John Courlander, St Patrick’s Square Dalkey, who joined The Probus Club of Dún Laoghaire Marine in 2008 and was an Emeritus member, passed away peacefully on 2nd February at the age of 97.
John was born in Watford in 1920 and spent his early childhood in London, not far from Regents Park. His family moved to the South of France in 1924 and returned permanently to England in 1930. John was educated near Bournemouth and after school enlisted with the Royal Navy as an apprentice engineer. He became a pilot in the Fleet Air Arm of the Navy, then part of the RAF.
John first flew a Fairey Swordfish II, a torpedo bomber against U Boats, that was also used in reconnaisance. John’s flying training regime involved extremely precise runway landing to prepare him to land on an aircraft carrier. Takeoff was always into the wind which sometimes required an aircraft carrier sailing in cross winds to manoeuvre into the wind. John flew 17 different aircraft types in the course of the War and navigation throughout depended on map-reading skills and the observation of visual landmarks, such as railway tracks.

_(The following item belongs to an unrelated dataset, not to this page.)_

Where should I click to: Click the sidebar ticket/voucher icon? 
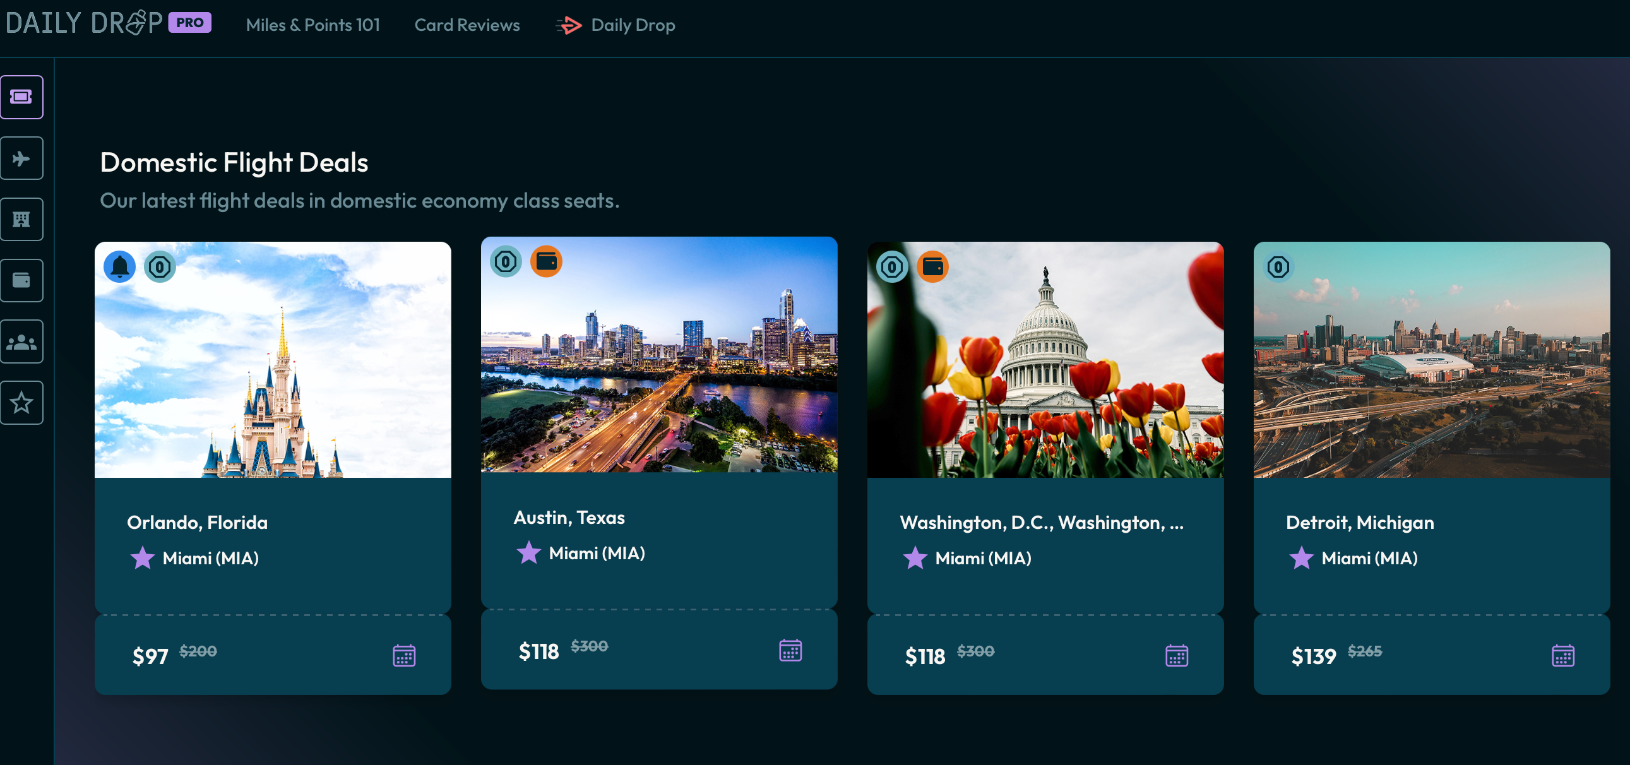[23, 96]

He was decorated twice for gallantry before being awarded The Arctic Star by the British Ambassador to Ireland, HE Dominick Chilcott, in January 2014. The Arctic Star was awarded in recognition of service in or support of the Arctic Convoys that provided essential supplies to the Soviet Union during World Ward II from August 1941 to May 1945.
There were 78 convoys altogether consisting of 35 merchant ships and 20 naval vessels. These had to travel via the Arctic Circle, around the northern tip of Norway, where it was dark for 23 of the 24 hours in a day in Winter, to the Russian port of Murmansk. The choice of route was necessary to avoid a joint Finnish-German military blockade of Leningrad (now St Petersburg). The convoys delivered 4 million tons of fuel, medicine and food sometimes receiving Russian gold and timber as payment.
Conditions were very harsh. The flying conditions were extreme but the convoys brought some relief to the citizens of Leningrad during the brutal 1,000-day German siege of that city.
Some 20,000 personnel took part in the Arctic Convoys but fewer than 200 had survived when this award was created in 2012. John was one of three persons in Ireland to be honoured.
At a later stage in his life John was Secretary of the RNLI in Dun Laoghaire and a member of Rathmichael Historical Society.